Kuwait, along with Lebanon, is one of the most relaxed Arab countries about press freedom, but local media still censor themselves and foreign publications considered morally and politically unacceptable are censored before going on sale.
Kuwait was traumatised in 1990 by Iraq’s invasion and was glad to see President Saddam Hussein’s regime overthrown in 2003. More than 1,000 journalists, either "embedded" in US forces or "unilateral" (independent), flocked to Kuwait from all over the world from February on to wait for the entry of US and British forces across the desert into Iraq.
The country has become much more democratic since 1991. Islamists have benefited from the government’s tolerance of political dissidence in the form of associations, rather than parties, which remain banned. The authorities now require Islamist members of parliament to distance themselves from terrorism.
Kuwaitis (except for women) voted on 5 July in the 10th parliamentary elections since 1963, when the country became the first Gulf monarchy to introduce a parliamentary system. The election - dominated by issues of economic revival, Islamic laws, unemployment and political reforms - was a victory for Islamist and pro-government candidates, while liberals did very badly.
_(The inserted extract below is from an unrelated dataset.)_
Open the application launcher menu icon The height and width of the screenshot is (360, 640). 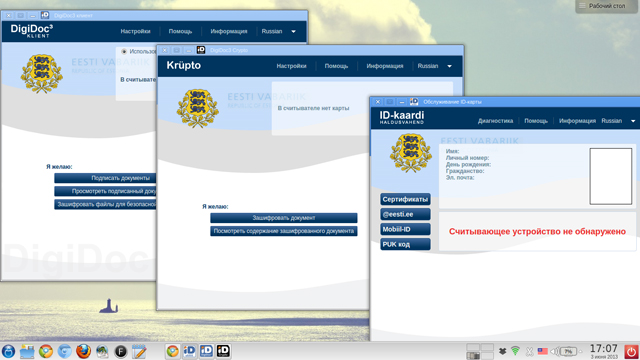(x=8, y=351)
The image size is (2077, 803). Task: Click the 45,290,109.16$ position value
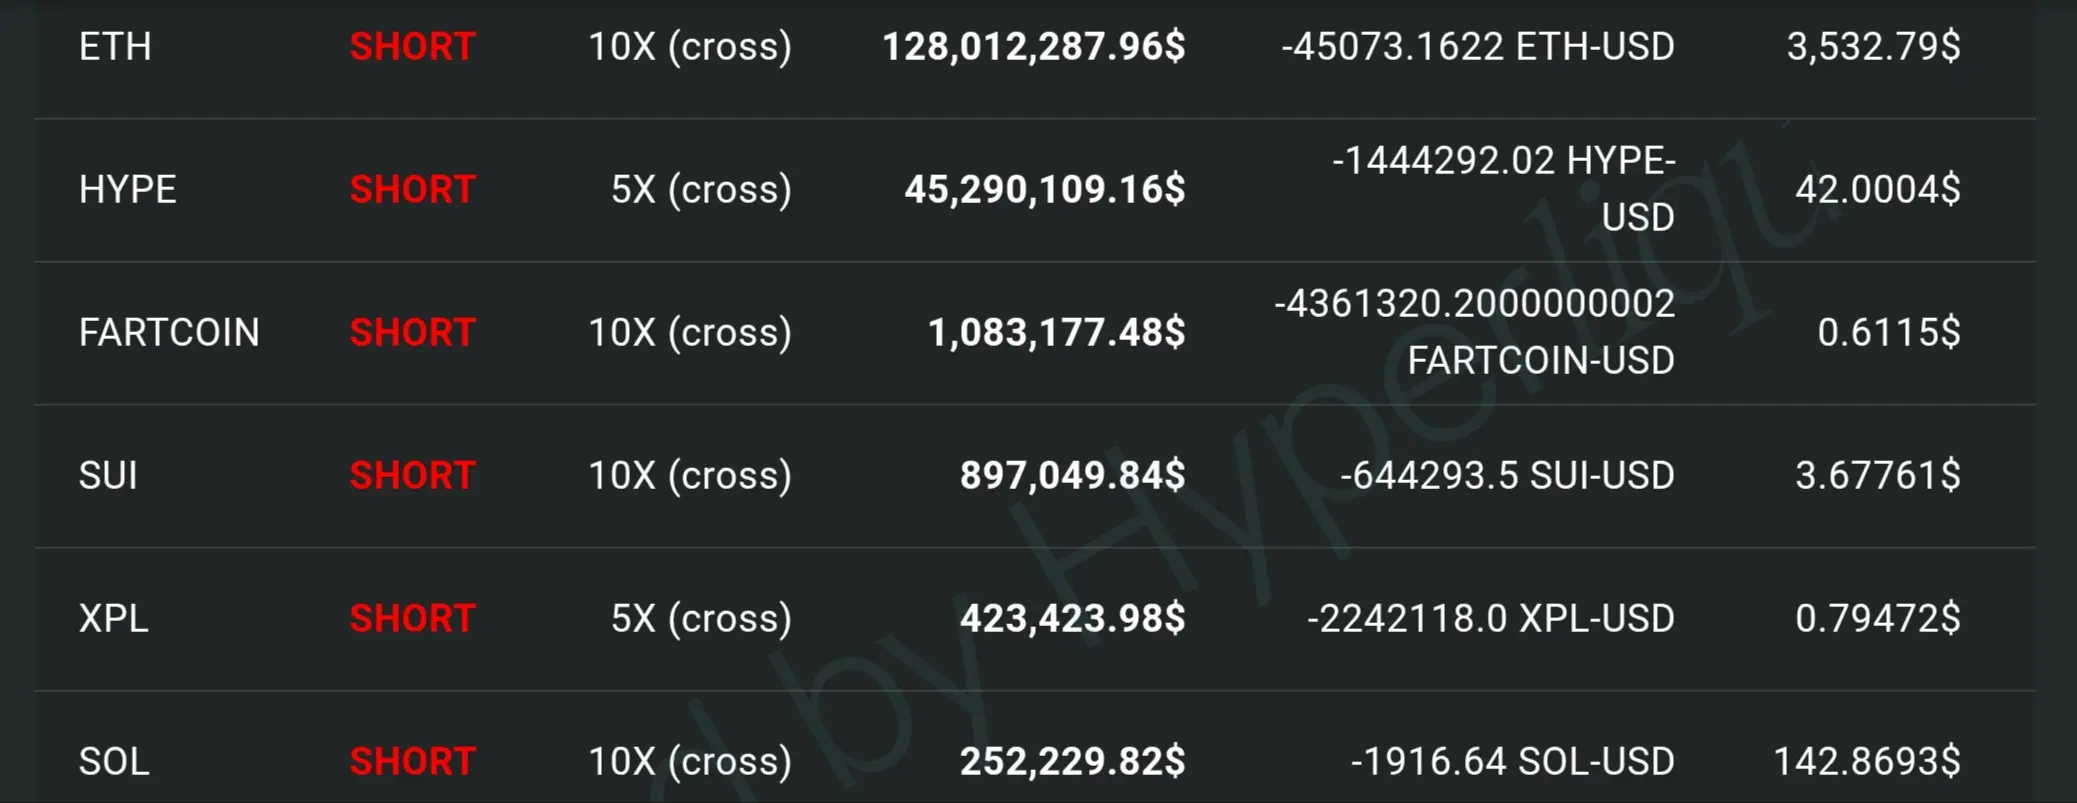pyautogui.click(x=1045, y=190)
The Kuwaiti Journalists Association held symbolic elections the same day for women. The government changed the electoral law in October to give them the right to vote and stand in municipal elections, but parliament remained fiercely opposed to various government attempts to grant them political rights.
Unlike other Arab countries, Kuwait has a lively media. The government is in the process of giving up its broadcasting monopoly, but information ministry permission is still needed to set up a media outlet. Religion and articles supporting Saddam Hussein are among taboo subjects..
A journalist freed from prison
Ibtisam Berto Suleiman al-Dakhil was released in April 2003 after nearly 12 years in prison. She was sentenced to death in June 1991 for collaborating with an "enemy" country by working for Al-Nida, the propaganda paper of the then Iraqi occupiers. This was later commuted to life imprisonment. She was pardoned in July 2002 but kept in prison until being deported to France at her request in April 2003.
Four journalists threatened
A letter-bomb sent to Ahmad al-Jarallah, editor of the daily Al-Siyassah and one of the country’s best-known journalists, exploded and injured his secretary in the face on 11 December 2003. Al-Jarallah also runs the English-language daily Arab Times.
The next day, three more letter-bombs, all sent from Lebanon, were intercepted by the Kuwaiti authorities. Their targets were journalists Nasser al-Utaybi (of Al-Siyassah) and Abdallah Muhammad al-Shaykh (Al-Qabas) and Kuwaiti Writers Association secretary-general Abdallah al-Khalaf (Al-Watan) and they gave the sender’s name as Ghassan Charbel, assistant editor of the London-based pan-Arab paper Al-Hayat, who said he and the paper had nothing to do with them.
Top Kuwaiti officials, including the prime minister and the speaker of parliament, denounced the letter-bombs as terrorist attacks on Kuwait’s free press. Information minister Mohamed Abdallah Abu al-Hassan said they may have been sent by people trying to provoke a crisis in the country on the eve of the Gulf Cooperation Council meeting in Kuwait on December 22 and 23.
Harassment and obstruction
On 8 March 2003, the information ministry warned about 1,000 journalists from all over the world waiting in Kuwait for the US-British invasion of Iraq to begin, not to work with the Israeli media on pain of prosecution. US officials said none of journalists accredited with their forces in Kuwait were Israelis. The Kuwaiti Journalists Association welcomed the move to ban any normal ties with "the Zionist enemy."
The issue of visas to journalists wanting to come to Kuwait was suspended on 20 March after the US-British invasion of Iraq began.
Mohammed al-Jassem, editor of the daily Al-Watan, was ordered on 9 June to appear before the public prosecutor for violating article 25 of a 1970 law banning unjustified criticism of the emir and public questioning of his authority, punishable by up to five years in prison. He was released the same day on bail equivalent to 3,000 euros.
Two days earlier, he had addressed a meeting of Arab journalists and criticised government interference with the work of journalists. Later that day, he criticised the government for its handling of upcoming parliamentary elections at a meeting of one of the candidates.
Al-Jassem had been campaigning for many months against a move to impose strict government control of the media. Parliament rejected the proposed amendments shortly before his summons, which many saw as a clear attack on press freedom and which led to an immediate increase in self-censorship in the media, with several papers refusing to print articled criticising the government. For the first time in 11 years, Al-Qabas columnist Mohammed Musaed Al-Saleh had an article (criticising government interference in the elections) rejected by his editors. He then wrote another (about the censorship of the first article) and this appeared in the paper.